New York City-based Actor/Director/Playwright/Novelist
Founder Member of the New York Theatrical Company Playwrights Unite
Hunter Tremayne's novel "In Fear and Dread" is available from Amazon.com
Hunter Tremayne
United States
hunter
TIME: Long ago
PLACE: A desolate island off the coast of Scandinavia.
AT RISE: Lights up. Silence. LYNN lies on the ground, her long dress in tatters. The sound of a RAVEN CAWING. The sound of a LARGE IRON GATE opening with a loud creak. At the sound LYNN jumps to her feet. ARIANE enters from stage left, her face painted white, her lips scarlet: a terrible vision dressed in a black gown. At her belt is a black-bladed dagger.
LYNN
Mercy!
ARIANE
Mercy?
LYNN
(desperately)
It was never the desire of my heart that these wicked things should come to pass! Forty leagues north-west the Nfalgar, the ship of dead men's nails, sailed: he and I the only survivors. Plague took the others, or a madness from the catching of it.
ARIANE
It is true then. The Ragnarok -
LYNN
(interrupting)
Has taken all, destroyed all. The Gods are dead. Mankind is dead.
ARIANE
Hardly so.
LYNN
But for you and I and the man.
ARIANE
The man?
LYNN
I left him in the boat. He is too weak to move. Do you have healing -
ARIANE
He will get no succor from me.
LYNN
Say you so? What do you do here? What is this place?
ARIANE
Do? In still night I stroll the shores of this forgotten land, walk these empty halls so old even their ghosts have failed at last. Ruin took this land long ago, and now no book nor scroll remains to say what name this city had. So I have named it Attercop, the spider castle, for only they disturb its eternal slumber, skittering on its marble floors, spinning on its sundered timbers.
(pause)
They used to call me Ariane.
LYNN
(in fear)
Ariane the witch?
ARIANE
Just so.
LYNN
Then I am doomed.
ARIANE
Are you? Have courage; have courage.
LYNN
Courage? Where does courage begin? I read the runes, and they said to come to this place, for there lived one who could read the future of mankind in them.
ARIANE
I can read the runes, but I shall not. Where does courage begin, girl? Girl. I was a girl, once; a shy girl. Yes, you may laugh, to see me now, black and terrible, with no fear of any creature that yet dares walk this ruined earth. Yet shy I was: skittish as a salmon; wary as a wren; furtive as a fox.
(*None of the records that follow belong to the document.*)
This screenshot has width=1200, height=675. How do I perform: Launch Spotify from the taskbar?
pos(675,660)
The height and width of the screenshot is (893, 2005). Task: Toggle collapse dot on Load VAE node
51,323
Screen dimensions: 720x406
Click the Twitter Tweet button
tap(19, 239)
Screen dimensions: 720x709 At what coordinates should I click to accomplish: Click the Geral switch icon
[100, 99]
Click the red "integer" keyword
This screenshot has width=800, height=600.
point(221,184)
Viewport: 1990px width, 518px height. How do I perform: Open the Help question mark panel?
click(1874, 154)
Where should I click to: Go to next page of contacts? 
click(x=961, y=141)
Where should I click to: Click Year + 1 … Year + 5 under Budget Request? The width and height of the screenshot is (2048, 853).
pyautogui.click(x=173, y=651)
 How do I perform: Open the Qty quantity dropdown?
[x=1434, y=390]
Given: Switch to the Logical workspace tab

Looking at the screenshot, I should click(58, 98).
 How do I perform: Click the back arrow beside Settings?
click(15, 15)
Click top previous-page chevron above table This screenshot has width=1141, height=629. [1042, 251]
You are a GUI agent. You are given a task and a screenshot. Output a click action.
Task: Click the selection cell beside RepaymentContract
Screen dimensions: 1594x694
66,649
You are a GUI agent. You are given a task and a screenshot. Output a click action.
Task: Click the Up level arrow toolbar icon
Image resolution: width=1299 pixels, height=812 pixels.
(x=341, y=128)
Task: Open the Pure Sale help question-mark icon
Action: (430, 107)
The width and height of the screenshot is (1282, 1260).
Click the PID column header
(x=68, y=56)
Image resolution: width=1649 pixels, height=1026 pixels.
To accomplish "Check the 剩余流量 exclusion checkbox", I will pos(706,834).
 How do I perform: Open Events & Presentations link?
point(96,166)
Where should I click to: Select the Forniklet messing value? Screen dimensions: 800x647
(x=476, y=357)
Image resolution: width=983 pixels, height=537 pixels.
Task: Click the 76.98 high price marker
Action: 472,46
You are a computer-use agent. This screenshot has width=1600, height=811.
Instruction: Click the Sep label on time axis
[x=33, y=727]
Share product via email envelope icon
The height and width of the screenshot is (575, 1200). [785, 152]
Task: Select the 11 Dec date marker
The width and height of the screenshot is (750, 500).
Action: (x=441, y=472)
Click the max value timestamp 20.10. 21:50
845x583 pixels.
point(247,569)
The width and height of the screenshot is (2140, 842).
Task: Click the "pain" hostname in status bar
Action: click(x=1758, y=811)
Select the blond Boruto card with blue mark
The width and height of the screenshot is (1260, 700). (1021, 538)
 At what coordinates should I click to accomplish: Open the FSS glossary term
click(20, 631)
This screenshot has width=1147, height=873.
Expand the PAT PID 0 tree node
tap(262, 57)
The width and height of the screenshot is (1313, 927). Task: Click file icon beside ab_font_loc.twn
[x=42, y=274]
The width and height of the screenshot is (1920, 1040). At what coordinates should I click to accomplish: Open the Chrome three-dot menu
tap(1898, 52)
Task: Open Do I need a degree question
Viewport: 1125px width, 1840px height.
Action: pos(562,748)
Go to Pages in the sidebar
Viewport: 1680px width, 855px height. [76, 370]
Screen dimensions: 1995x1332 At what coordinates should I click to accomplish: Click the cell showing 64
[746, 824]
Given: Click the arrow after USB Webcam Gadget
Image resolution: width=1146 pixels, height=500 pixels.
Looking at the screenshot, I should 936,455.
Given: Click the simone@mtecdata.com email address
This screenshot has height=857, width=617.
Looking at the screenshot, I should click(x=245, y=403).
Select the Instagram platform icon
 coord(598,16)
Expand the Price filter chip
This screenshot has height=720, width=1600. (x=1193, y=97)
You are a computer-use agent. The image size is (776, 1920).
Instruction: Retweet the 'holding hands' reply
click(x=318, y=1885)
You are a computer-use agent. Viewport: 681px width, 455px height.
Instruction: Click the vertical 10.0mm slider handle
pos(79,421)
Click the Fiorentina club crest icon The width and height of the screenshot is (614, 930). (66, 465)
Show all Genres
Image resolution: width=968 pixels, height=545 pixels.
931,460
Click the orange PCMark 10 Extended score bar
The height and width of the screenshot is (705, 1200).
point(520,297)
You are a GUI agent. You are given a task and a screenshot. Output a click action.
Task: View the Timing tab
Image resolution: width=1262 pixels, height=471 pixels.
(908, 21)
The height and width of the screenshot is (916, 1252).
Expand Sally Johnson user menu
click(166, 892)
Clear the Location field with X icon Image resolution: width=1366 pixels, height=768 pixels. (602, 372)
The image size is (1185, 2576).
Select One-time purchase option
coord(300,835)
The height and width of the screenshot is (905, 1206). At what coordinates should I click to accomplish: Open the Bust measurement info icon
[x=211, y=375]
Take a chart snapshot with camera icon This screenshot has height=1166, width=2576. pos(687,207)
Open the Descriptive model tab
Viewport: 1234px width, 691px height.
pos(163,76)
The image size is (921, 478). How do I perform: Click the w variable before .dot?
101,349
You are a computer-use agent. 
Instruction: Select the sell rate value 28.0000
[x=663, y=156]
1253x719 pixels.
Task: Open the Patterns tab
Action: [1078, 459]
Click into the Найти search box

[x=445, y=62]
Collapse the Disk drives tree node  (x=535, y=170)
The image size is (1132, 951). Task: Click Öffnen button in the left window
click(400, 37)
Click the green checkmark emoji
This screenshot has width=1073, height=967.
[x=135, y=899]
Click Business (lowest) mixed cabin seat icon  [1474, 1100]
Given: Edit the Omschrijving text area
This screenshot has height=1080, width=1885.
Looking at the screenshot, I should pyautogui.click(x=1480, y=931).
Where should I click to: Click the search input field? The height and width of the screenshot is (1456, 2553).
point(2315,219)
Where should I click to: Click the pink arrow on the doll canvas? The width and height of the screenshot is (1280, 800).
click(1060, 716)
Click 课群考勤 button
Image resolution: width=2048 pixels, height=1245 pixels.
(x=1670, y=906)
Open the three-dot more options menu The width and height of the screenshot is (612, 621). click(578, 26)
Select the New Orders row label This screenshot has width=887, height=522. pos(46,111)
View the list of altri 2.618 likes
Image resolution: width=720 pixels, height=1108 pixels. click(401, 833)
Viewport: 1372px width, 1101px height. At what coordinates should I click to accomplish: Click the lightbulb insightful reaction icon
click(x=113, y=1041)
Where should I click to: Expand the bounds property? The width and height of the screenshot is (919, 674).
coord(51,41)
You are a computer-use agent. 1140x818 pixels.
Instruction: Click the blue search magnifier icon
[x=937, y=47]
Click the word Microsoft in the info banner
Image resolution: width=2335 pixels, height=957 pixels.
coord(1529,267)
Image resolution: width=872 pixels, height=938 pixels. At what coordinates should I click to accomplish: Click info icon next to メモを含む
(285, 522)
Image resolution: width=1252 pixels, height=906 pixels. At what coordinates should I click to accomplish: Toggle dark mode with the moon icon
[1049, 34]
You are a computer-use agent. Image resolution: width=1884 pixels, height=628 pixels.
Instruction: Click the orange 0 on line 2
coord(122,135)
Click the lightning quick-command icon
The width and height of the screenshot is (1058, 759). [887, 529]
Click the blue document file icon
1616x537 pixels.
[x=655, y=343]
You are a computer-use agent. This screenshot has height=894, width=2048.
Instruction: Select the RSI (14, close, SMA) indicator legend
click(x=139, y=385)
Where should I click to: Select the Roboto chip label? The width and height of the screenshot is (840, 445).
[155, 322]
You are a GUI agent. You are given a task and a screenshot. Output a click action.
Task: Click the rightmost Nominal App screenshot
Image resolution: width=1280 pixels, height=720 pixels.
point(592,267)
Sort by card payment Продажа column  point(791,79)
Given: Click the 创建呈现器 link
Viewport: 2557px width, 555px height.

I would tremble at an unfamiliar footstep, shake at a voice raised in anger, quake at the thought of speaking to a serf, let alone a king: in his presence I would shiver like a snowflake on my sleeve. Where does courage begin? For me it began with a breath on a mirror that I put to my mother's lips as she lay dying on a beautiful, terrible midsummer day. For the pattern of her breath had lessened as her canker grew: it was now the shape of an apple that had once been the size of a grape. I laid my arm beneath her neck and raised her head to the mirror again and again, and again and again the mark of her breath on the mirror diminished, until at last there lay no mark at all, and all there was in the world was the rattle of her breath as she eased into death. I held her tight with such pride, wept as I lay by her side, held her hand while she died. I do not know how old I must have been, but however many seasons I had seen, how many springs, cold and crisp and green, they became as dust on a windowpane that the merest gust carries away, while you mark the motes circling in the air, one moment there, the next no-where. Forever is a day, the old women say, whether babe be born or hair turn grey. To watch your mother die is both blessing and curse, to be with her is pain, never to feel the like again, yet not to have been with her, worse.
ARIANE
It was her desire, from the moment she knew her doom had come at last, to be burned upon a pyre, to have her soul burn forever in supernatural fire. Not for her the earth, no rocks piled on her bones; from the moment of my birth it was ordained: no mother of a true witch goes into the ground, for what is buried may one day be found. Promise me this, my mother had said while she still had breath for words. I answered with my kiss and gave my word on all the beasts and birds.
ARIANE
Yet when I went to the king for the wood he told me no. For there would in winter be snow and these were old customs, the old way and he would be lord of a bright new day. You see, the king did not believe I was a witch. In his eyes I was just a girl: skittish as a salmon; wary as a wren; furtive as a fox. He laughed in my face, and all there laughed at that sound, and bade me bury my mother in the ground.
ARIANE
And on any other day I would have fled the hall, my face beet-red and followed by the cat-call. But that day I did not flee: my mother was dead and I would not let things be. I stepped towards the king and called his name.
(powerful)
"I am Ariane, ninth-born of a ninth-born, sister to the Norn. And if you deny me this thing, I shall curse you, mighty king. I shall curse you. Your sons shall feed the worms of the earth. I shall curse you. Your strength will fail and your blood will boil. I shall curse you. Men shall rue the day you were given birth. I shall curse you. Our farmers will till a poisoned soil. I shall curse you. Give me what I ask of you."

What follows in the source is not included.